India and Pakistan remain united in efforts to wipe out polio



NEW DELHI // Even as Indian and Pakistani troops watch each other across the Line of Control in the disputed region of Kashmir, medical teams from the two countries are collaborating to eradicate polio from Pakistan.

The campaign is in the interest of both countries: India has been polio-free for two years but always faces the possibility that the virus may creep back across the border.

"For such a long time, we were exporters of the polio virus but now we are on the receiving end," said Naveen Thacker, a paediatrician who served for seven years on India's polio advisory group.

The 3,000km border with Pakistan is a particularly worry, as it is one of only three countries in the world, with Afghanistan and Nigeria, where polio is still endemic, according to the World Health Organisation (WHO).

At a function last week to mark India's two polio-free years, Anuradha Gupta, an additional secretary at the ministry of health and family welfare, said: "We are mindful of the persisting risk on account of importation. India is now free of polio but the world is not. Our neighbouring countries are not free of the virus."

Dr Thacker said the government was paying particular attention to immunising children in border areas. "Our capacity to respond near the border is very high," he said.

Ms Gupta noted that collaboration between health officials from India and Pakistan had continued despite border tensions this year. "Teams from Pakistan have been interacting with India to understand what we did right to make our country polio-free," she said.

Pakistan's progress towards wiping out polio has been erratic. According to Unicef figures, there were 47 cases last year, down dramatically from 154 in 2011. But compared with 2005, when only 28 cases were registered, the situation has deteriorated.

In contrast, India had roughly half of the world's polio cases until 2009. Its last case was reported in January 2011. The success of India's 16-year campaign against the disease, Dr Thacker said, could translate easily to other countries.

"We have a very good model - in terms of how we track the virus, how we chart its concentration in high-risk areas - and all of this can be replicated," he said. "In fact, we have teams stationed in Afghanistan and Nigeria also.

"Of course, because of our border with Pakistan, it's in our best interest to ensure Pakistan becomes free of polio."

But it is uphill work in Pakistan, where the polio immunisation campaign has been heavily politicised.

In many tribal areas, the Taliban has announced a ban on immunisations, particularly after the US Central Intelligence Agency used the cover of a fake vaccination drive to pinpoint the location of Osama bin Laden in Abbottabad.

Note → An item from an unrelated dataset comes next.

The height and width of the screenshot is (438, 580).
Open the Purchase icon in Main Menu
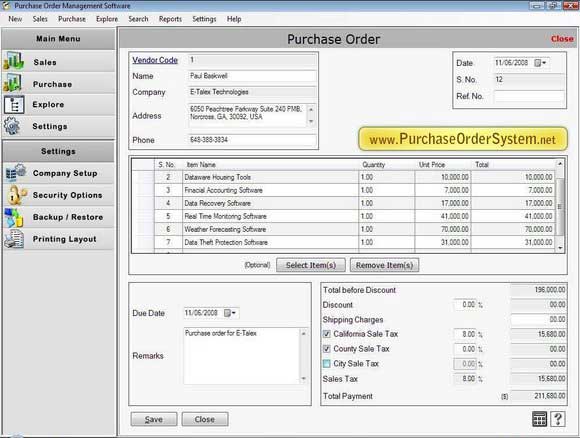pos(13,83)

Last December, nine health workers were killed, and some Islamic leaders have told their communities to distrust the vaccine.

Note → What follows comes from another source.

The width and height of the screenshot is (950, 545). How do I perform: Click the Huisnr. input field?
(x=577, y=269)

Deepak Kapoor, the chairman of Rotary International's Polio Plus committee in India, said that, until the murders of the health workers, "Pakistan had been making a lot of progress". "Now I believe they're using armed forces to deliver the medicine," he added.

The Polio Plus committee, which works with the Indian government and organisations such as Unicef and WHO, had once struggled with similar resistance from Muslim religious leaders in India, Mr Kapoor said. In Uttar Pradesh, where 548 out of India's 676 polio cases in 2006 occurred, 59 per cent were among Muslims, who made up less than a fifth of the state's population.

"The entire programme was being derailed," said Mr Kapoor. "So we started advocating with the religious leaders and got some of them to serve on an ulema committee. It wasn't easy even to get them in the same room, as some wouldn't talk to others. There were so many different sects."

Eventually, many of these leaders even allowed vaccination booths to be set up inside mosques and used their loudspeakers to call parents and children to be immunised. "And in Pakistan now, they've set up an ulema council along similar lines," Mr Kapoor said. "It seems to be succeeding."

These contacts between civil society organisations supplement the government-to-government contacts that are ongoing.

Last May, a Pakistani delegation headed by Shahnaz Wazir Ali, the prime minister's special assistant on polio eradication, came to India to study the fundamentals of the Indian model of fighting polio.

"We opened the whole book in front of them," said Mr Kapoor, who was part of the Indian team that met Ms Wazir Ali and her delegation. "Even down to where we placed the microphones and how we conducted street plays to spread awareness."

Mr Kapoor said teams of doctors and officials will continue to go to Pakistan, despite heightened tensions this year after the deaths of three Indian and two Pakistani soldiers in Kashmir. "I don't think health partnerships will be affected by that. At least, I hope not."